Além da dispersão regional e por localidade, a atual organização sindical dificulta a aquisição de uma visão nacional por parte das lideranças sindicais, por não contemplar uma dinâmica de negociação coletiva em todos os níveis da organização. Uma sociedade democrática necessita que os demais agentes sociais e políticos reconheçam o direito de os trabalhadores construírem livremente uma organização que lhes permita adquirir uma visão nacional dos problemas do país; daqueles vividos pelos trabalhadores em seu conjunto e dos de cada categoria em particular, conforme proposta de organização que apresentamos.

Relação com o Estado — Os sindicatos, como organizações livres, constituídas pelos trabalhadores para expressar seus interesses coletivos, não podem estar sujeitos a nenhum tipo de ingerência do poder Executivo. Nesse sentido, os seus estatutos deveriam ser elaborados e aprovados livremente pelos congressos e assembléias das entidades sindicais, definindo os procedimentos eleitorais.

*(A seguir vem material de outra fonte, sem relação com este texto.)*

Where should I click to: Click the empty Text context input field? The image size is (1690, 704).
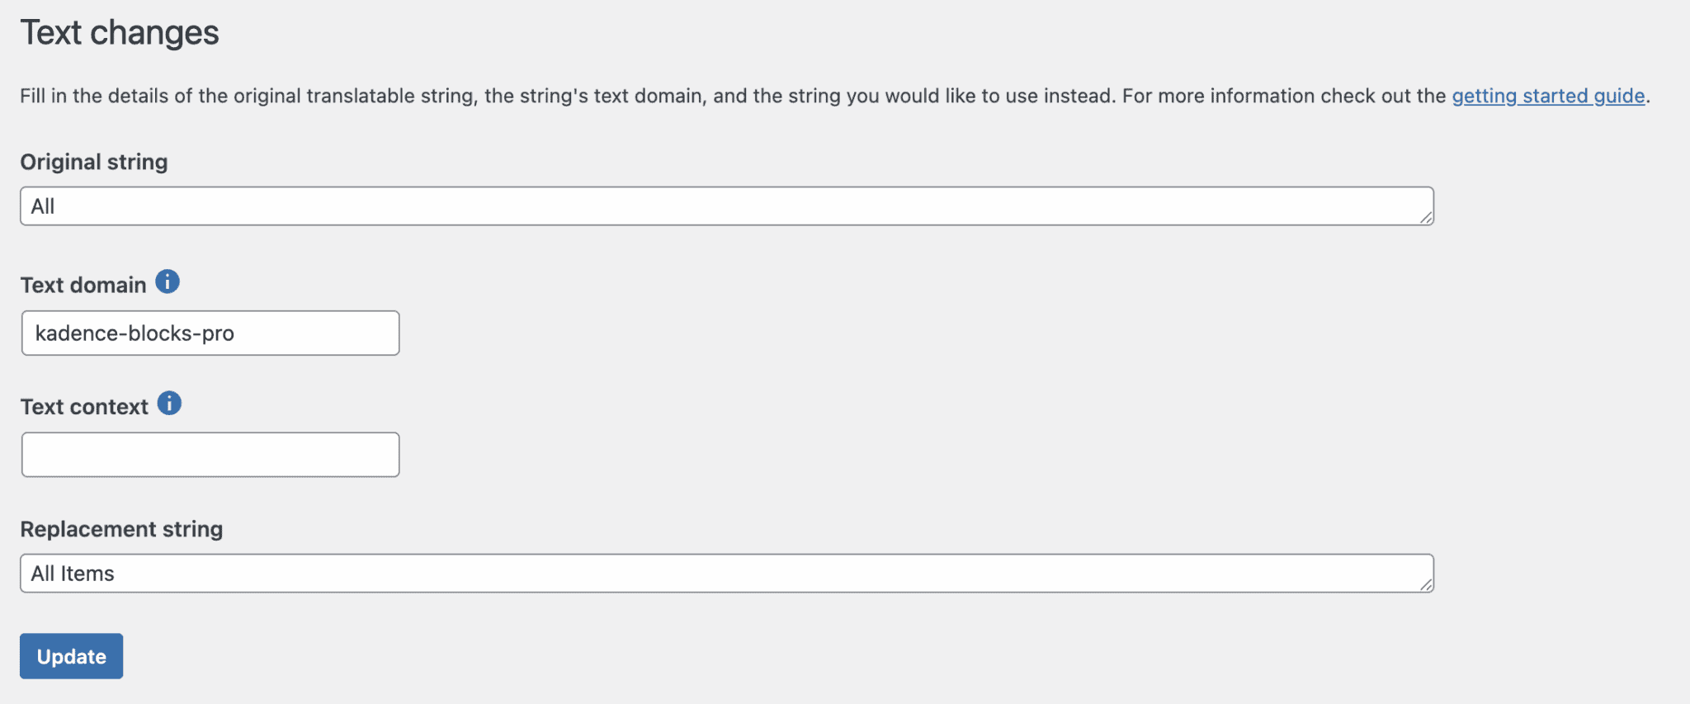(x=210, y=454)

Assim sendo, se extinguiria a Comissão de Enquadramento Sindical do Ministério do Trabalho, e o que continuasse existindo de suas funções passaria para a responsabilidade de uma Comissão de Organização constituída junto à direção nacional da Central Sindical Unitária.

Sendo a empresa a base social de Sindicato, no caso de algumas categorias diferenciadas a primeira decisão quanto ao sindicato ar qual se filiar seria tomada em assembléia pelos trabalhadores da empresa. Tal decisão deveria ser encaminhada à Comissão de Organização da Central Sindical, para a solução das possíveis pendências.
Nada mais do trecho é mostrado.